ESP Biography



COSMO GRANT, MIT philosophy grad student




Major: 24

College/Employer: MIT

Year of Graduation: G

Picture of Cosmo Grant

Brief Biographical Sketch:

I'm a fifth year graduate student in philosophy at MIT. I'm originally from Glasgow, Scotland, and did my undergraduate degree in Maths & Philosophy at Oxford.

I mostly think about: (1) signaling games, which shed light on how initially meaningless symbols can come to have meanings in virtue of how we use them; (2) the epistemic foundations of game theory, which studies how players' states of mind (e.g. common knowledge of rationality) affect their behavior in a game; and (3) the foundations of statistics, e.g.the vices and virtues of significance testing.

Outside philosophy, I like juggling, cycling, board games, and messing around with computers.



Past Classes

  (Clicking a class title will bring you to the course's section of the corresponding course catalog)

S11889: Significance testing and its problems in Splash 2017 (Nov. 18 - 19, 2017)
Significance tests are everywhere: they are used across the sciences to evaluate probabilistic hypotheses. But they are controversial: some people even claim that the tests are bunk and should be given up. This course will describe how significance tests work: we will focus on Fisher tests, but may touch on Neyman-Pearson tests if there's time. And we will discuss some objections to significance testing: e.g. sensitivity to the stopping rule, sensitivity to the test statistic, and how a well-supported hypothesis may be rejected.

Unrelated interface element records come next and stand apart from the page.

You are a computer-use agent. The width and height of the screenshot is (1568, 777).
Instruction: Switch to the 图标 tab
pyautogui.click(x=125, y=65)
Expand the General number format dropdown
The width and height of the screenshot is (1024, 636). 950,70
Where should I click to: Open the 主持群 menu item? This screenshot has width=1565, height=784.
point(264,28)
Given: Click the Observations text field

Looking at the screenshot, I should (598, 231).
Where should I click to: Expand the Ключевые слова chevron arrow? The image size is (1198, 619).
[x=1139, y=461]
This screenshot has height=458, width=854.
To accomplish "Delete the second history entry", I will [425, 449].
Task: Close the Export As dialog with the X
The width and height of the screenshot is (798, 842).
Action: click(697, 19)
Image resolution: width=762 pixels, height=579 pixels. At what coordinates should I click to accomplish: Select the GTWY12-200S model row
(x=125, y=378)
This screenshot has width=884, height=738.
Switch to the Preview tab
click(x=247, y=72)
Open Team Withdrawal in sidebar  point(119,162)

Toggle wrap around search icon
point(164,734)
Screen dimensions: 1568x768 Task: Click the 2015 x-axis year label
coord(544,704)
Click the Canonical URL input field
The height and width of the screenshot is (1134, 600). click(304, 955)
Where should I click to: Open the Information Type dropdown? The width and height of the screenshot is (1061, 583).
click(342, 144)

H10982: How to model states of mind in Splash 2016 (Nov. 19 - 20, 2016)
I have three red hats and two white hats. I put a hat on Alice, on Bob, and on Cat. I ask each in turn if she knows the color of her own hat. Alice says she doesn't know. Bob says he doesn't know. Cat says she doesn't know. What color is Cat's hat? This course will be an introduction to epistemic logic, a powerful and general framework for representing people's states of mind, e.g. their beliefs, their beliefs about the others' beliefs, their beliefs about the others' beliefs about the others' beliefs, and so on, all the way up. The framework will solve all our puzzles. But, more than that, we will point towards some applications of the framework in computer science, game theory and philosophy.